=== Problèmes à résoudre ===
[A] Reproduisez fidèlement le passage de l'entretien sur 00h00.com qui commence à « C'est la première » et se termine à « principe de 00h00.com? ».
[B] D'après l'entretien sur 00h00.com, pourquoi les photos d'un ouvrage posent-elles un problème lors de l'envoi ? Répondez en une à trois phrases.
[C] Reprenez l'entretien sur 00h00.com et poursuivez-le après sa dernière phrase.

=== Texte retenu ===
========================
C'est la première maison d'édition électronique
en France, qui dispose d'un catalogue de 400 titres en évolution
constante. Jean-Pierre Arbon, PDG de 00h00.com
(prononcez "zéro heure.com"), s'intéresse
particulièrement au phénomène de dématérialisation
des oeuvres. Une réflexion qui vient à point car
le groupe Havas vient de mettre un pied dans ce marché
émergent.
Propos recueillis par Philippe Guerrier le 20
octobre 1999 .
JDNet : Quel
est le principe de 00h00.com?
Jean-Pierre Arbon : Avec mon associé, nous
avons commencé à travailler sur le projet au cours
de l'été 97. Le site a ouvert en mai 1998. L'idée
de base est que l'Internet est une nouvelle fenêtre d'exploitation
sur les textes, sans nécessairement faire appel à
une impression papier. Nous avons d'abord publié des oeuvres
qui sont tombées dans le domaine public puis nous avons
commencé à prendre contact avec un certain nombre
d'éditeurs pour proposer des livres plus actuels.
Comment
transmettez-vous les oeuvres numériques?
L'internaute effectue sa commande sur le site 00h00.com. Le paiement
est sécurisé sous le système SIPS d'Atos.
Nous envoyons ensuite par courrier électronique en fichier
PDF l'oeuvre qui a été commandée. Cela prend
dix minutes. Pour les photos que pourraient contenir l'ouvrage,
ça pose un problème de poids de fichiers dans la
boîte mail. Nous n'avons pas encore trouvé de solution.
De
combien d'ouvrages disposez-vous dans votre catalogue?
Nous avons 400 titres dans notre catalogue. Un nouveau vient s'ajouter
tous les jours.
Et
combien de clients ?
5.000. Si on les classe par catégorie, nous trouvons pas
mal d'étudiants, des chercheurs, des universitaires...
========================
=== Matériel fourni ===
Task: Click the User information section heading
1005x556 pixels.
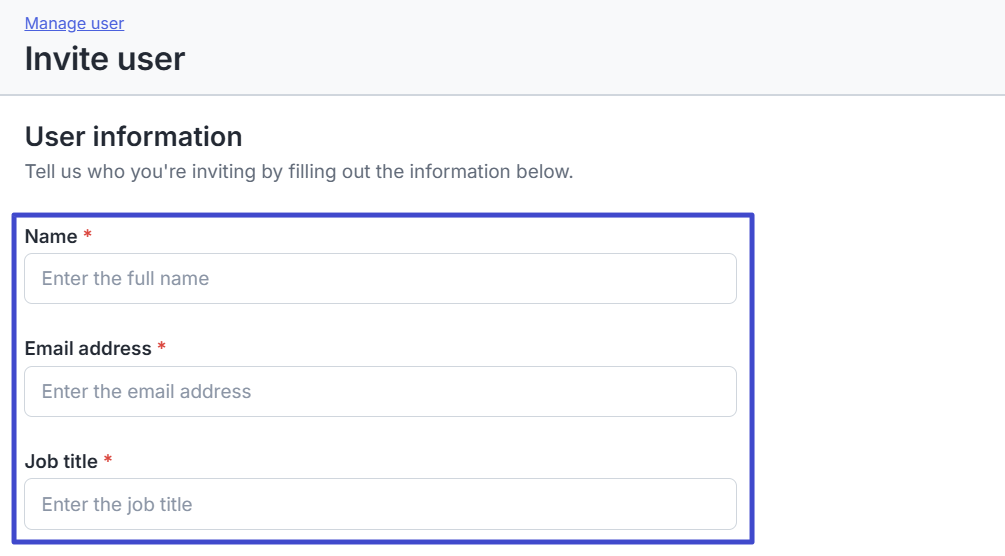Action: (x=133, y=136)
========================
=== Corrigé des exercices ===
[A]
C'est la première maison d'édition électronique
en France, qui dispose d'un catalogue de 400 titres en évolution
constante. Jean-Pierre Arbon, PDG de 00h00.com
(prononcez "zéro heure.com"), s'intéresse
particulièrement au phénomène de dématérialisation
des oeuvres. Une réflexion qui vient à point car
le groupe Havas vient de mettre un pied dans ce marché
émergent.
Propos recueillis par Philippe Guerrier le 20
octobre 1999 .
JDNet : Quel
est le principe de 00h00.com?

[B] Les œuvres commandées sont envoyées par courrier électronique en fichier PDF, et les photos alourdissent ces fichiers dans la boîte mail. Aucune solution n'a encore été trouvée.

[C]
Ils viennent consulter le site pour une approche autre que dans
le cadre des loisirs. Le côté livraison instantané
est également apprécié.
Nous avons entre 25.000 et 40.000 visites par mois sur le site.
40% des visites proviennent des Etats-Unis. En 1999, nous allons
dégager un chiffre d'affaires d'un million de francs.
Quels
sont les titres qui marchent le mieux?
La notoriété joue beaucoup, "Extension du domaine
de la lutte" de Michel Houellebecq par exemple. Les titres
exclusifs marchent bien aussi.
Il y a beaucoup de demandes pour les essais sur les nouvelles
technologies, ce qui est normal. Les personnes qui utilisent l'Internet
sont forcément intéressées par l'évolution
"hig tech".
Vous
donnez le choix entre une version papier et une version numérique
des ouvrages. Quelle est la préférence de vos clients?
A 85%, les clients choisissent la version numérique. Il
faut savoir que nous proposons la version papier comme un service
annexe. Nous ne voulons pas entrer en compétition avec
les librairies en ligne "traditionnelles". Toutefois,
nous estimons chez 00h00.com que les deux modes, papier et numérique,
co-existent et que l'un ne va pas empiéter sur l'autre.
Le numérique est une offre supplémentaire. Il ne
va pas détruire le papier.
Comment
fixez-vous les prix des oeuvres numériques?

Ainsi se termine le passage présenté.